After the McCarthy Era, we were graced with another household name: Tara Leigh Patrick. Sometimes performing under the stage name Carmen Electra, this equally multifaceted starlet would also bring to MTV her relationship with Dave Navarro, which translated to relative entertainment in the forms of “Carmen and Dave: An MTV Love Story” and “‘Til Death Do Us Part: Carmen and Dave.”
When we weren’t busy watching Britney Spears writhe around in the sand with some half-naked hunk, wishing we could be that skinny and tan and famous (and date Justin Timberlake), we were watching the show that let some folks live those superficial dreams: Made. This show gave the band geek a chance to be the prom queen or the cheerleader. It gave the AV nerd the chance to make the football team. It gave us hope, but it also entertained us with lots and lots of teenage whining and hissy fits along the way – which let’s face it, is really why we watched.
As the channel became less about music and more about reality programming like The Real World and Road Rules, MTV had great success with LoveLine, a live show that followed the same format as its KROQ radio predecessor with a few minor alterations. Two hosts would field questions about relationships, sex and all related topics and provide reasonable, if somewhat comedic, answers. Though the radio program continues to thrive, the now-defunct televised version will always hold its own special place in pop-culture history.
Last year, the boys of Jackass premiered the third film in their stunt comedy trilogy at the Museum of Modern Art in New York City. That should tell you something—what started a on-a-budget comedy show for MTV spawned a phenomenon. Sure, it's buffoonery, but after many years of ridiculous concepts of personal injuries, the show managed to be about something. Friendship.
Laugh, but Jackass is the closest thing to "art" MTV may ever produce.
Just in case the title didn’t give enough of the plot away, this show was mostly about high school and college students having sex. The series was considered controversial for its sexual promiscuity and same-sex relationships. Could this give teens the wrong idea about having sex before you’re ready? Sure. Could it lead to STD’s, pregnancy, not to mention emotional trauma? Maybe. But Undressed was brought both laughs and insight into the kind of issues teens would encounter in their futures—and there wasn't any other place on TV even remotely as daring. That’s the naked truth.

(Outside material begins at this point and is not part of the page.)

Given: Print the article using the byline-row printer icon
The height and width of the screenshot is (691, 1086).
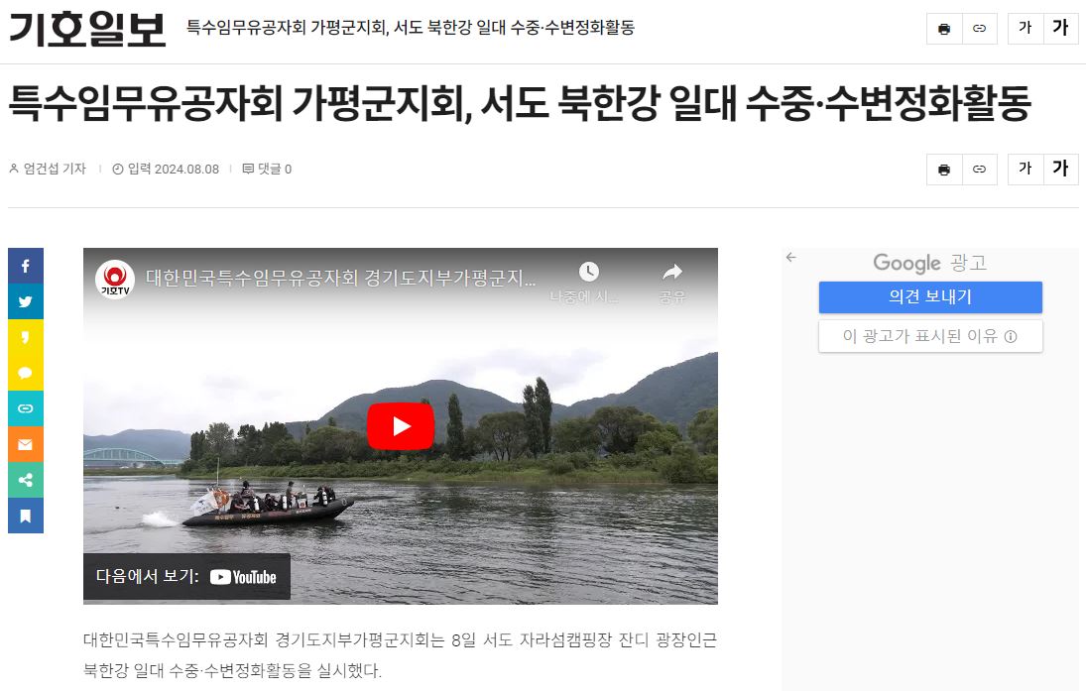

Kurt Loder and John Norris
Sure, the whole mantra of MTV was anti-establishmentarian. Sure, it was all about being a wild child and doing whatever you wanted. But out of that, we found two older, wiser men to follow through our angsty teen and college years: Kurt Loder and John Norris. Every hour on the hour, we’d get those MTV news breaks with Norris or Loder reminding us that there were things happening outside of the barrage of ‘NSync and TLC videos. Sure Loder had an entire journalistic career before MTV, but those of us who were watching were too young to know that. He and Norris will forever be cemented as symbols of the little-seen grounded side of MTV.
Pimp My Ride
Yo dawg, I heard you like commemorative lists, so I put a list in your list so you can be nostalgic while you’re being nostalgic. Pimp My Ride was one of MTV’s more entertaining reality outings, simply because it was so useless. Sure, having a crappy car is a drag, but the flame-covered, flashy-rimmed monstrosities that Xzibit assembled were hardly a better alternative. Still, more reality shows could use this type of self-aware mockery. There’s no reason to treat anything on reality TV as deathly serious.
The Tom Green Show
Handing over a television show to Tom Green was like opening the airwaves to an warmongering extraterrestrial. You weren't sure what exactly the alien wanted or how he would accomplish his goals, but in the end, you fully expected the assault to devastate the world population.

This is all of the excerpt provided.